Published by jamdog on 27th March, 2014.

 Salting the Battlefield BBC Two review

BBC Two

Having fingered the detention centre building kiddie fiddlers in Turks and Caicos our favourite rogue agent Johnny Worricker is on the lam in Salting the Battlefield. We come upon him speaking Kraut, sipping coffee and firing continental pastries into Helena Bone’em Sharter‘s foof as she squeals with delight. Their idyllic café culture meets Sodom lifestyle is wrecked however when he recognises jogger Amber Page (Leanne Best) as a spy he recruited a couple of years back. They are both too slick for the dopey crew of flunkies set on their trail but Johnny knows they can’t live like this forever. He’s an old cunt about six months away from full-blown Alzheimer’s and Bone’em Sharter’s bunions are making her walk like Max Wall. Both of them have seen better days and they need an endgame, an exit plan, a GTFO. You know?
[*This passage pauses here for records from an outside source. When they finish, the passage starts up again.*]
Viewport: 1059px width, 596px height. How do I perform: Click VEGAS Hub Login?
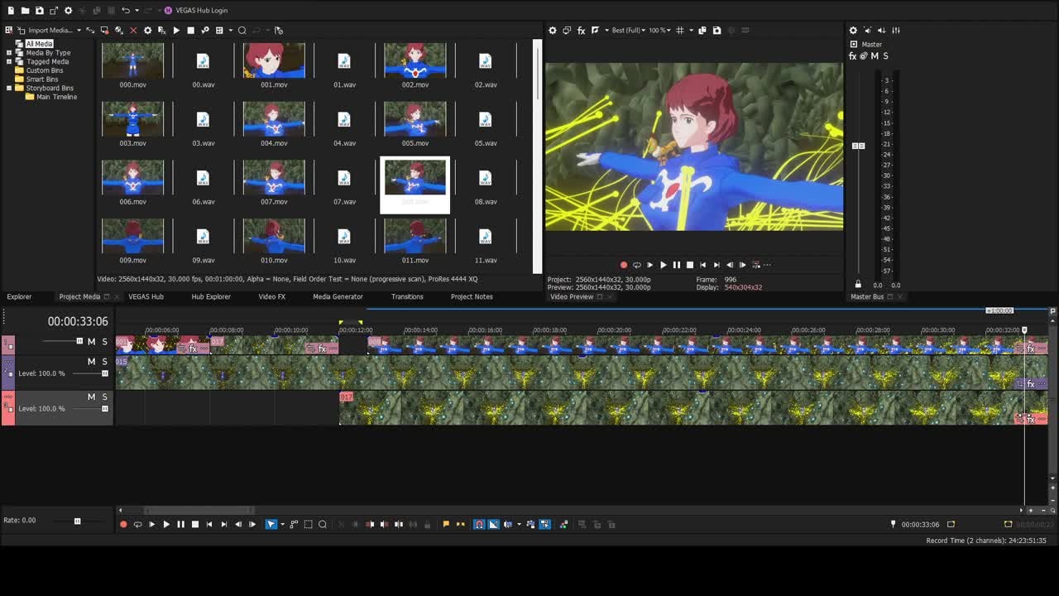[201, 11]

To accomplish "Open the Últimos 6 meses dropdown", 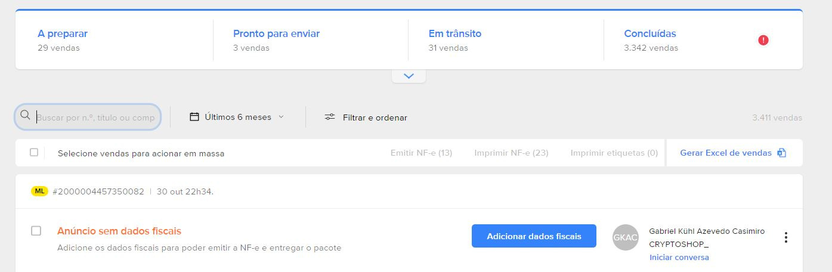I will [237, 117].
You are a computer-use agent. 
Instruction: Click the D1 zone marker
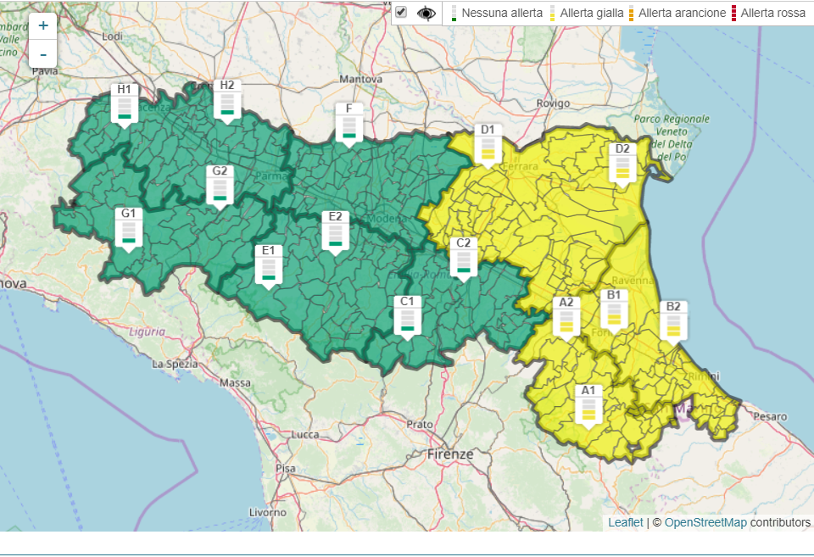coord(487,144)
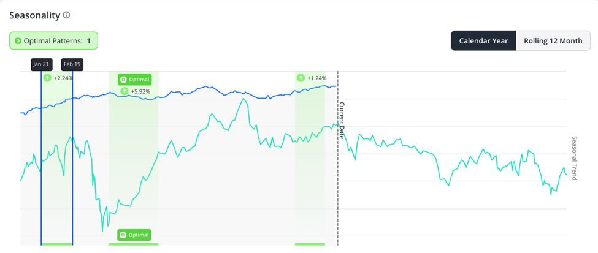Click the +5.92% pattern return label

pos(140,91)
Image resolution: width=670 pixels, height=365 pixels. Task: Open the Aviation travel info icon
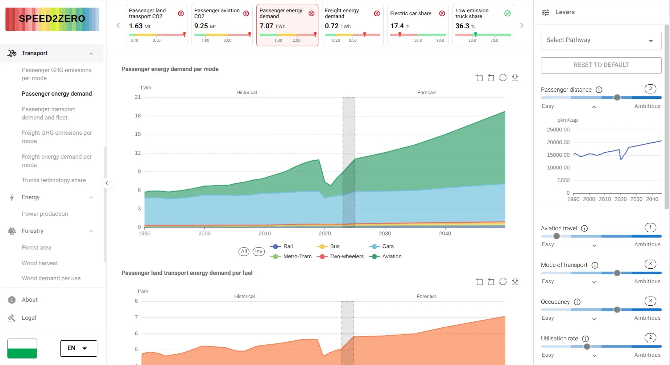pos(584,228)
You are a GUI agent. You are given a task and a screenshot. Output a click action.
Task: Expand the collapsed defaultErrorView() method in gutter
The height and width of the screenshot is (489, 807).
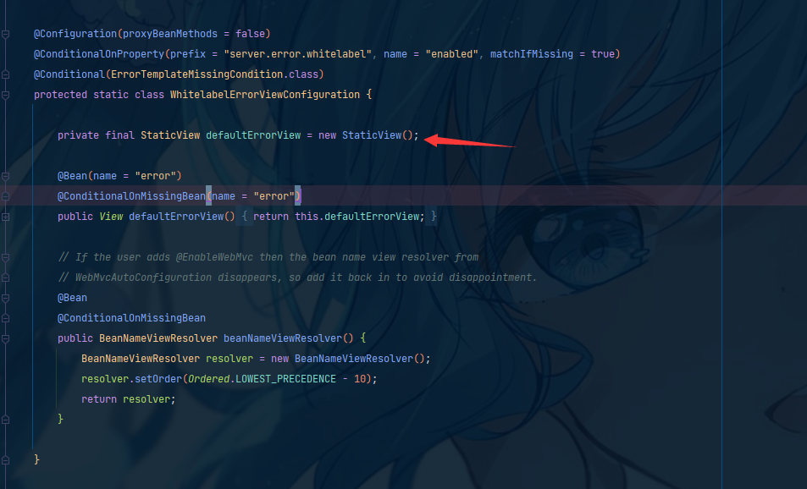[5, 217]
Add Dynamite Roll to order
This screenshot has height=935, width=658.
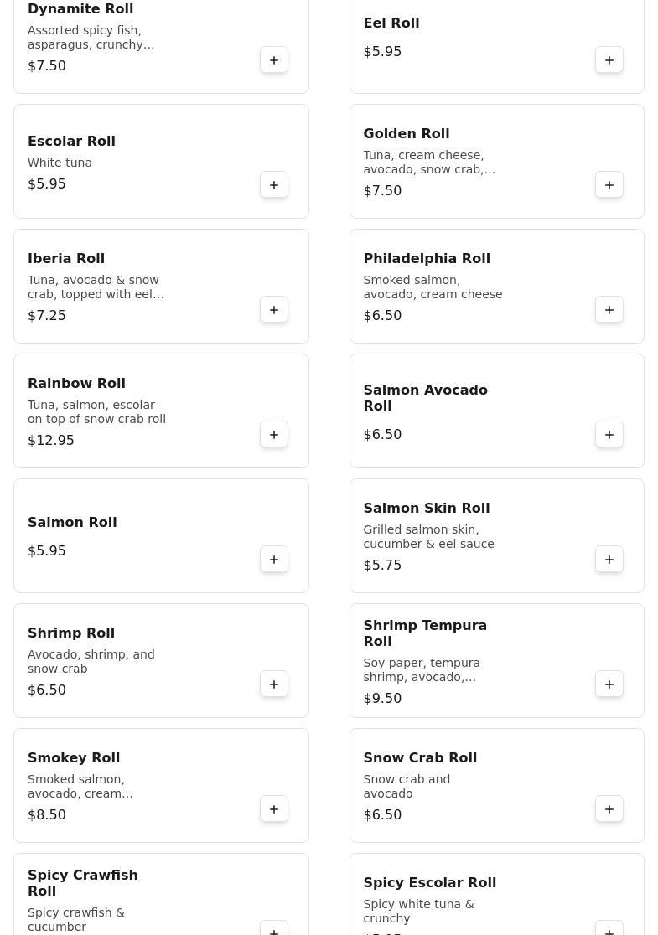tap(274, 60)
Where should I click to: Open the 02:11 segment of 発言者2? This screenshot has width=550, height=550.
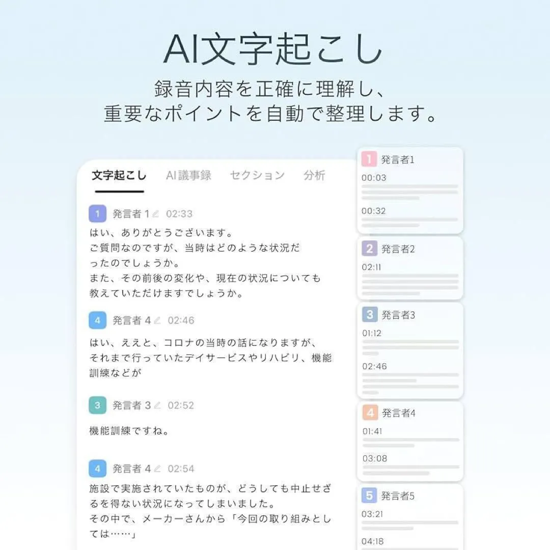click(x=371, y=267)
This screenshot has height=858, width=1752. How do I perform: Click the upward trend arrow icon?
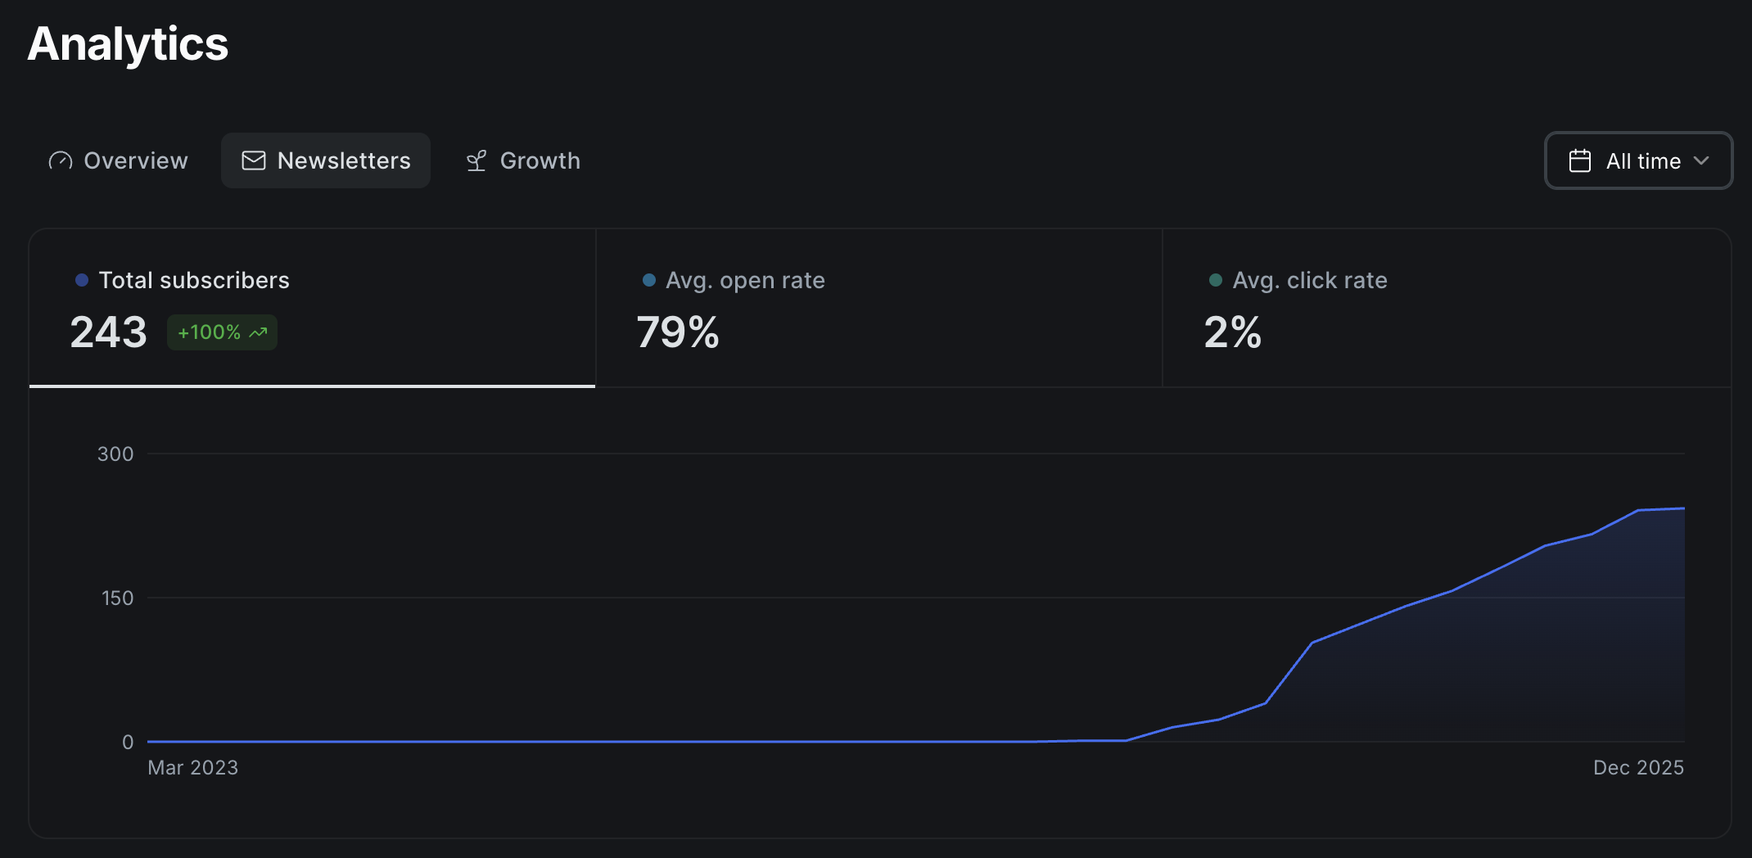(259, 332)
He’s an old cunt about six months away from full-blown Alzheimer’s and Bone’em Sharter’s bunions are making her walk like Max Wall.

So he slips a little story about the PM’s connection to Gladstone into the Diary section of the Independent, with the help of Rollo’s niece Allegra Betts (Kate Burdette). Nothing major just some low-level insinuation and speculation and the Indie only has about 67 readers but it’s enough for Prime Minister Ralph Fiennes to get all up in Stirling Rogers’ grill about it. “You made me look a right cunt, a right fucking Mister Confused.” he tells him.  Stirling assures him they don’t got nothing to worry about. The very best men and women of Her Majesty’s Secret Service are on the case. Somehow, this placates Ralph not one bit.

His misgivings are well founded. His natural successor Anthea Catcheside (Saskia Reeves) is being manoeuvred into a prime pouncing position by MI5 honcho Jill Tankard (Judy Davis). Jill is a girl who likes smooth transitions and likes an Intelligence-friendly government even more. He may have won 19 consecutive elections but maybe it’s time for Ralph to jump before he’s pushed?

Johnny could help with that. He pays a visit to Independent editor Belinda Kay (Olivia Williams) and drops the Gladstone story in her lap. Johnny gets to make a difference and Belinda gets to topple a PM – everyone’s a winner. That includes Ralph who informs Johnny he will be leaving number 10 to take up the post of Consul General to Iran. The full extent of Ralph’s foundation’s links to Gladstone will never be known. Johnny’s silence is the price for an easy life for his daughter and Bone’em.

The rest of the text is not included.